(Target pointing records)
==================================================

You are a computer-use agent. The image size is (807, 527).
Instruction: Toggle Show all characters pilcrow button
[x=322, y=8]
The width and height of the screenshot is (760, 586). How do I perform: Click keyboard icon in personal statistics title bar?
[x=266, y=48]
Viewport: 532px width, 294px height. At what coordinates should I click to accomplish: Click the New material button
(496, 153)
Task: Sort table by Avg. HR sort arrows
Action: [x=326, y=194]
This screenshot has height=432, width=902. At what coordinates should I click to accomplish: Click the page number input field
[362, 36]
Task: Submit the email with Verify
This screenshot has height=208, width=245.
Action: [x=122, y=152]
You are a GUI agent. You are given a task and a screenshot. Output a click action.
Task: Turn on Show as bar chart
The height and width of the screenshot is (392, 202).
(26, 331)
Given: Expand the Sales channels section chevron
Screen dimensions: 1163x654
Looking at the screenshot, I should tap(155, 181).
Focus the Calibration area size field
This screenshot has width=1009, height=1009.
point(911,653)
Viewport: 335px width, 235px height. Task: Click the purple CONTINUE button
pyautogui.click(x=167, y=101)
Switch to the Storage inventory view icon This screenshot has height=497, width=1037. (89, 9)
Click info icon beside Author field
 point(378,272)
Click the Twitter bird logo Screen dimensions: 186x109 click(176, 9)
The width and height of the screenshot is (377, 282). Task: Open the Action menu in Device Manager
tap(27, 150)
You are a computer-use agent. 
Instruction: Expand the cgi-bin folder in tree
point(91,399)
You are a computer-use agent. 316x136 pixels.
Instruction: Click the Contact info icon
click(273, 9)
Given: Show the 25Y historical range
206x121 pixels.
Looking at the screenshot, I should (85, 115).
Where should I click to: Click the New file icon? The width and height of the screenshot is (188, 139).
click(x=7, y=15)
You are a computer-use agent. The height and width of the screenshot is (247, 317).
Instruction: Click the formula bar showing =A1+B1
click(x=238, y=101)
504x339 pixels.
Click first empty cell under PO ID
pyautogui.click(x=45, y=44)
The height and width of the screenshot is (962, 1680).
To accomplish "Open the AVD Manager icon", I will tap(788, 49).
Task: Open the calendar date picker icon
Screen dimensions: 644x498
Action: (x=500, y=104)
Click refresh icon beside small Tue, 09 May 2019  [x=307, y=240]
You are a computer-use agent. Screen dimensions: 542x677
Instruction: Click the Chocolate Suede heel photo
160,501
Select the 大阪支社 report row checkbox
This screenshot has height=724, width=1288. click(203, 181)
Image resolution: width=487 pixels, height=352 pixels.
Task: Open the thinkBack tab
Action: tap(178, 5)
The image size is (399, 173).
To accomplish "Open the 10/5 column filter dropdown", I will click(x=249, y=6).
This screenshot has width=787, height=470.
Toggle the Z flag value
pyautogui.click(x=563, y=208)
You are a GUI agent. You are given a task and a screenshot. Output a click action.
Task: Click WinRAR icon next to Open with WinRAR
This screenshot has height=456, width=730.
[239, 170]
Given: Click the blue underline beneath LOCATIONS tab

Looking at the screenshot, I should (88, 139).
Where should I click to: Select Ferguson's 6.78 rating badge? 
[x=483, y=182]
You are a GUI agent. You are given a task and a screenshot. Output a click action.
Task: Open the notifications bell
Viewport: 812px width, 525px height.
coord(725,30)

==================================================

Express every line of the records above as a JSON list of strings, one string per line, leaving out blank lines.

[
  "You are a computer-use agent. The image size is (807, 527).",
  "Instruction: Toggle Show all characters pilcrow button",
  "[x=322, y=8]",
  "The width and height of the screenshot is (760, 586). How do I perform: Click keyboard icon in personal statistics title bar?",
  "[x=266, y=48]",
  "Viewport: 532px width, 294px height. At what coordinates should I click to accomplish: Click the New material button",
  "(496, 153)",
  "Task: Sort table by Avg. HR sort arrows",
  "Action: [x=326, y=194]",
  "This screenshot has height=432, width=902. At what coordinates should I click to accomplish: Click the page number input field",
  "[362, 36]",
  "Task: Submit the email with Verify",
  "This screenshot has height=208, width=245.",
  "Action: [x=122, y=152]",
  "You are a GUI agent. You are given a task and a screenshot. Output a click action.",
  "Task: Turn on Show as bar chart",
  "The height and width of the screenshot is (392, 202).",
  "(26, 331)",
  "Given: Expand the Sales channels section chevron",
  "Screen dimensions: 1163x654",
  "Looking at the screenshot, I should tap(155, 181).",
  "Focus the Calibration area size field",
  "This screenshot has width=1009, height=1009.",
  "point(911,653)",
  "Viewport: 335px width, 235px height. Task: Click the purple CONTINUE button",
  "pyautogui.click(x=167, y=101)",
  "Switch to the Storage inventory view icon This screenshot has height=497, width=1037. (89, 9)",
  "Click info icon beside Author field",
  " point(378,272)",
  "Click the Twitter bird logo Screen dimensions: 186x109 click(176, 9)",
  "The width and height of the screenshot is (377, 282). Task: Open the Action menu in Device Manager",
  "tap(27, 150)",
  "You are a computer-use agent. ",
  "Instruction: Expand the cgi-bin folder in tree",
  "point(91,399)",
  "You are a computer-use agent. 316x136 pixels.",
  "Instruction: Click the Contact info icon",
  "click(273, 9)",
  "Given: Show the 25Y historical range",
  "206x121 pixels.",
  "Looking at the screenshot, I should (85, 115).",
  "Where should I click to: Click the New file icon? The width and height of the screenshot is (188, 139).",
  "click(x=7, y=15)",
  "You are a computer-use agent. The height and width of the screenshot is (247, 317).",
  "Instruction: Click the formula bar showing =A1+B1",
  "click(x=238, y=101)",
  "504x339 pixels.",
  "Click first empty cell under PO ID",
  "pyautogui.click(x=45, y=44)",
  "The height and width of the screenshot is (962, 1680).",
  "To accomplish \"Open the AVD Manager icon\", I will tap(788, 49).",
  "Task: Open the calendar date picker icon",
  "Screen dimensions: 644x498",
  "Action: (x=500, y=104)",
  "Click refresh icon beside small Tue, 09 May 2019  [x=307, y=240]",
  "You are a computer-use agent. Screen dimensions: 542x677",
  "Instruction: Click the Chocolate Suede heel photo",
  "160,501",
  "Select the 大阪支社 report row checkbox",
  "This screenshot has height=724, width=1288. click(203, 181)",
  "Image resolution: width=487 pixels, height=352 pixels.",
  "Task: Open the thinkBack tab",
  "Action: tap(178, 5)",
  "The image size is (399, 173).",
  "To accomplish \"Open the 10/5 column filter dropdown\", I will click(x=249, y=6).",
  "This screenshot has width=787, height=470.",
  "Toggle the Z flag value",
  "pyautogui.click(x=563, y=208)",
  "You are a GUI agent. You are given a task and a screenshot. Output a click action.",
  "Task: Click WinRAR icon next to Open with WinRAR",
  "This screenshot has height=456, width=730.",
  "[239, 170]",
  "Given: Click the blue underline beneath LOCATIONS tab",
  "Looking at the screenshot, I should (88, 139).",
  "Where should I click to: Select Ferguson's 6.78 rating badge? ",
  "[x=483, y=182]",
  "You are a GUI agent. You are given a task and a screenshot. Output a click action.",
  "Task: Open the notifications bell",
  "Viewport: 812px width, 525px height.",
  "coord(725,30)"
]